### Requirement
Extract the lines below verbatim, from the first line of the records through the line containing "Action: pyautogui.click(x=580, y=58)", including that line.

### Records for this exercise
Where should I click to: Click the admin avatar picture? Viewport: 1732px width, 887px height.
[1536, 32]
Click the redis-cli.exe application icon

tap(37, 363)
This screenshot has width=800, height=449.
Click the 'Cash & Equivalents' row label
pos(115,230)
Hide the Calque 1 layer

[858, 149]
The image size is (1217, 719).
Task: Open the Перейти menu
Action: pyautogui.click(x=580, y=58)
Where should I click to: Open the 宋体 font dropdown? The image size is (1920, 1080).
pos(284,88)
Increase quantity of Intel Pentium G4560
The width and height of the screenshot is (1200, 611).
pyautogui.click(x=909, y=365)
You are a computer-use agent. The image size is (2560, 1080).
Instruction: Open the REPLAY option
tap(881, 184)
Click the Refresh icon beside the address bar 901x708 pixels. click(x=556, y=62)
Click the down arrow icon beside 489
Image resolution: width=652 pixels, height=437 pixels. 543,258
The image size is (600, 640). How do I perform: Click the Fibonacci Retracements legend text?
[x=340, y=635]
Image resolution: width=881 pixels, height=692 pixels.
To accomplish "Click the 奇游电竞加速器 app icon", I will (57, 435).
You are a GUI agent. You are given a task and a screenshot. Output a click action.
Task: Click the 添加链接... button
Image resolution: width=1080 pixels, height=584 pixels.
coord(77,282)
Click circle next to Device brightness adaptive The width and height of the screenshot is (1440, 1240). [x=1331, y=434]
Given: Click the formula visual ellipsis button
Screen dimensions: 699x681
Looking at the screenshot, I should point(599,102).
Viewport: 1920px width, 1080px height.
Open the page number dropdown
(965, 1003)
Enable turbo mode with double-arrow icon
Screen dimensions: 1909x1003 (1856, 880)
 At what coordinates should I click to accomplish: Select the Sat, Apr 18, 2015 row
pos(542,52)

### Solved exercise
Where should I click to: Click the admin avatar picture? Viewport: 1732px width, 887px height.
[1536, 32]
Click the redis-cli.exe application icon

tap(37, 363)
This screenshot has width=800, height=449.
Click the 'Cash & Equivalents' row label
pos(115,230)
Hide the Calque 1 layer

[858, 149]
The image size is (1217, 719).
Task: Open the Перейти menu
Action: pyautogui.click(x=580, y=58)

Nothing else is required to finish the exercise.